A year from now, I hope to return to this meeting as president, having made substantial progress toward achieving the reforms I've outlined. But I also hope to remind the world of the goodness and the bigness of the American heart. I will never apologize for America. I believe that America has been one of the greatest forces for good the world has ever known. We can hold that knowledge in our hearts with humility and unwavering conviction.
Thank you, Mr. President, and thank you all very much.
Summary Sheet: The Romney Vision For Foreign Assistance
Mitt Romney Press | September 25, 2012
Today, Mitt Romney will deliver an address on foreign assistance in New York City at the Clinton Global Initiative. He will outline his vision to bring our foreign assistance strategy into the 21st Century and harness the power of free enterprise to spur development.
Below is a description of the need for reform and of Mitt Romney's "Prosperity Pact" program that will harness the transformative power of free enterprise.
The Need For Reform
The United States is the most generous nation in the world in terms of foreign assistance, accounting for nearly a quarter of worldwide aid. However, much of our development aid meets with limited success and at times actually works against the goal of lifting populations out of poverty and into more beneficial relationships with the rest of the international community.
The core of the problem lies in the fact that our assistance architecture is not responsive to the demands of the modern, global economy and reflects an outdated way of thinking about the world. Our assistance programs do not fully take into account that foreign aid no longer makes up the majority of capital flowing into the developing world as it did decades ago. While worldwide foreign aid is $130 billion, trade with the developing world currently amounts to $8.5 trillion and foreign direct investment is $663 billion. But too often, our foreign aid programs try to supplant private enterprise. And they concentrate too greatly on delivering social services instead of seeking policy reforms and building institutional capacity so that societies can afford to pay for critical social services over time.
To be effective, our aid programs must leverage private investment and trade to foster environments conducive to job creation. Free enterprise and institutions that support political freedom, the rule of law, and respect for human rights are critical ingredients for progress.

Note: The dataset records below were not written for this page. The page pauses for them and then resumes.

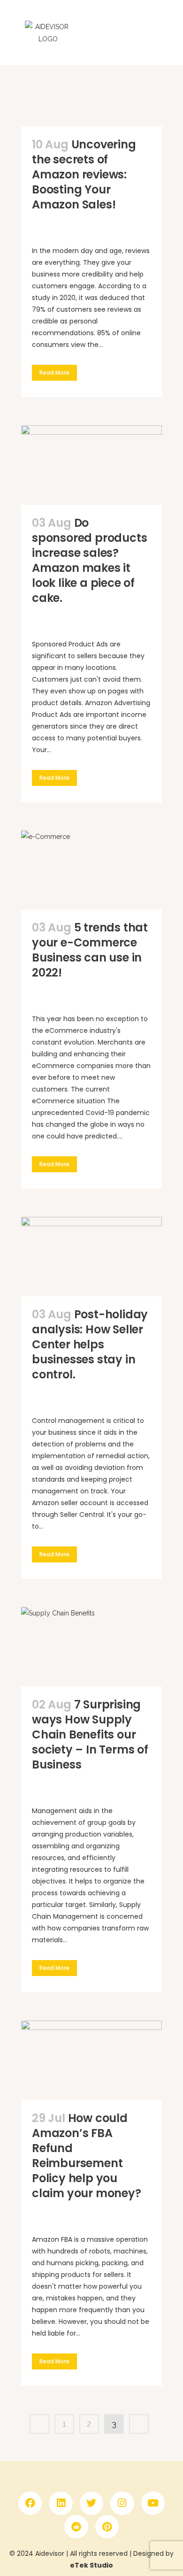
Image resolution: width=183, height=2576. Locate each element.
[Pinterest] (107, 2526)
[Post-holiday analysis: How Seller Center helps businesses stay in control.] (91, 1256)
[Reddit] (76, 2526)
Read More (54, 373)
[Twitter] (91, 2503)
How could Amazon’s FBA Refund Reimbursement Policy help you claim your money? (86, 2155)
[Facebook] (30, 2503)
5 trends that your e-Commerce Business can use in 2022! (90, 950)
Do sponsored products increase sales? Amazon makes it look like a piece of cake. (89, 560)
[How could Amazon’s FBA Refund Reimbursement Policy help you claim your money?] (91, 2060)
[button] (169, 32)
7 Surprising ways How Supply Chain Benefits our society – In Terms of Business (90, 1734)
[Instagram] (122, 2503)
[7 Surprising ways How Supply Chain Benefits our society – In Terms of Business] (91, 1646)
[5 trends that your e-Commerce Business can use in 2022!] (91, 870)
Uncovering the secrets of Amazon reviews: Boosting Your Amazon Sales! (84, 174)
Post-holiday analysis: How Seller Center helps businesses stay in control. (90, 1344)
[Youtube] (153, 2503)
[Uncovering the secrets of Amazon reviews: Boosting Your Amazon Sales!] (91, 86)
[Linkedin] (60, 2503)
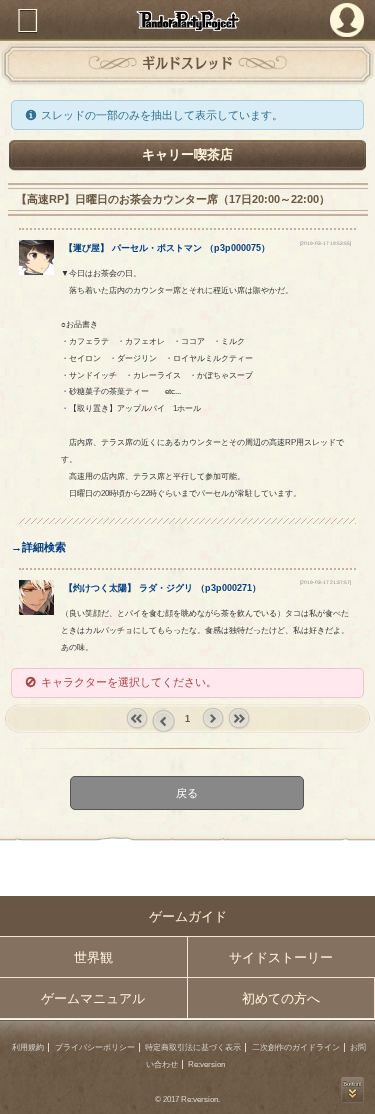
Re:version (206, 1064)
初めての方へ (281, 998)
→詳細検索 (38, 547)
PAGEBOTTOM (352, 1090)
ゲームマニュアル (93, 998)
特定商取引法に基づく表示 (193, 1047)
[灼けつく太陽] (36, 611)
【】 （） (167, 248)
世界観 (93, 957)
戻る (188, 792)
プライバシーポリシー (95, 1047)
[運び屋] (36, 271)
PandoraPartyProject (187, 20)
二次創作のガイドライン (296, 1047)
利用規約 (28, 1047)
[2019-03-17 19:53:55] (325, 243)
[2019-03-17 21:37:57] (325, 582)
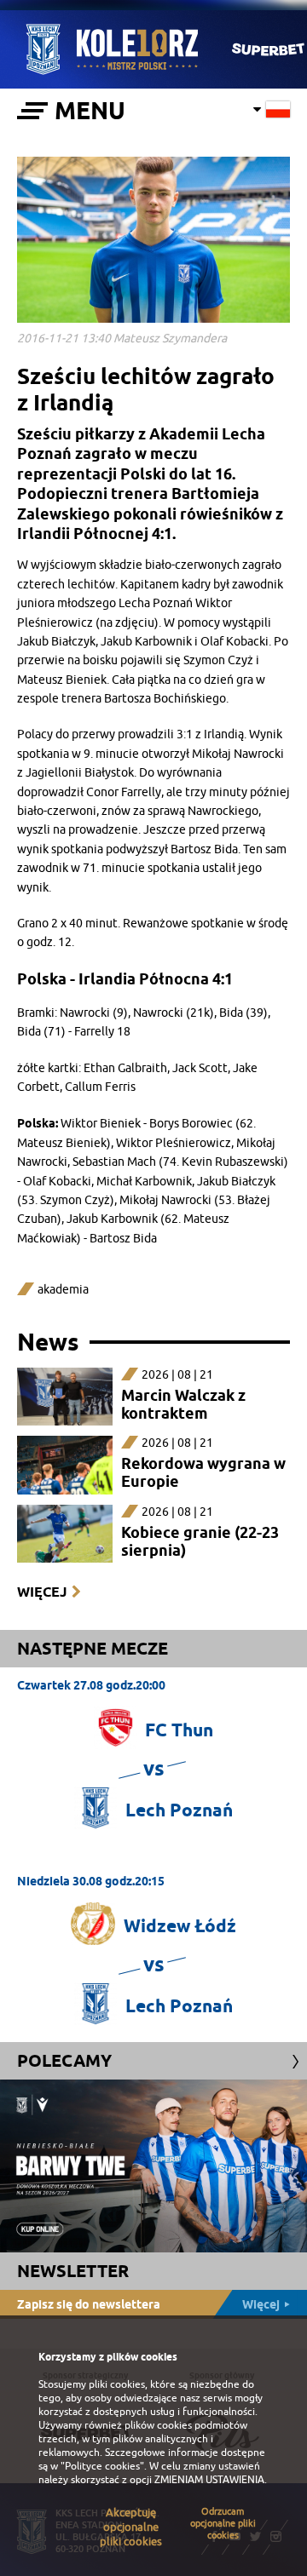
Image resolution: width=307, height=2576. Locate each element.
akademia (63, 1289)
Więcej (42, 1592)
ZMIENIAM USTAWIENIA (209, 2480)
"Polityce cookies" (102, 2466)
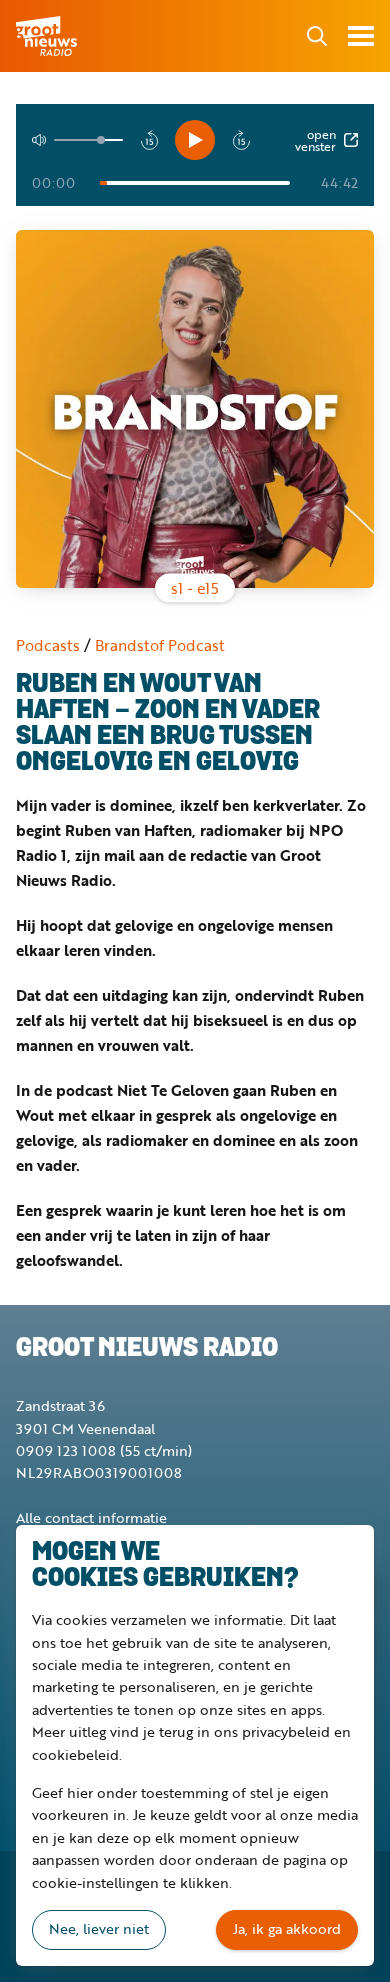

If developing nations grow strong private sectors, they will become strong trading partners and friends of the United States.
Prosperity Pact Program
Mitt Romney will advance a new vision of foreign assistance that will focus our efforts on opening the gateway for free enterprise and personal liberty. Development assistance dollars must fill a role that only U.S. assistance can fill, not serve as a substitute for private enterprise and investment.
Mitt Romney will implement a new Prosperity Pact program, which would constitute a bold break from the past. The United States has never created an integrated strategy that links trade policy with development policy. But development is driven by economic liberalization. Mitt Romney will ensure that our policies reflect that relationship.
Working with the private sector, the program would identify the barriers to investment, trade, and entrepreneurialism in developing nations. In exchange for removing those barriers and opening their markets to U.S. investment and trade, developing nations would receive U.S. assistance packages focused on developing the institutions of liberty, the rule of law, and property rights.
A core element of the program will be to support new financing structures for small- and medium-sized enterprises (SMEs). A lot of work has been done in the area of microfinance. But microfinance is a poverty alleviation strategy and a much greater focus should be placed on SMEs that are too big for microfinance, but are too small to acquire much-needed capital from banks. Empowering SMEs will allow developing nations to reach the global market and create an enduring cycle of growth.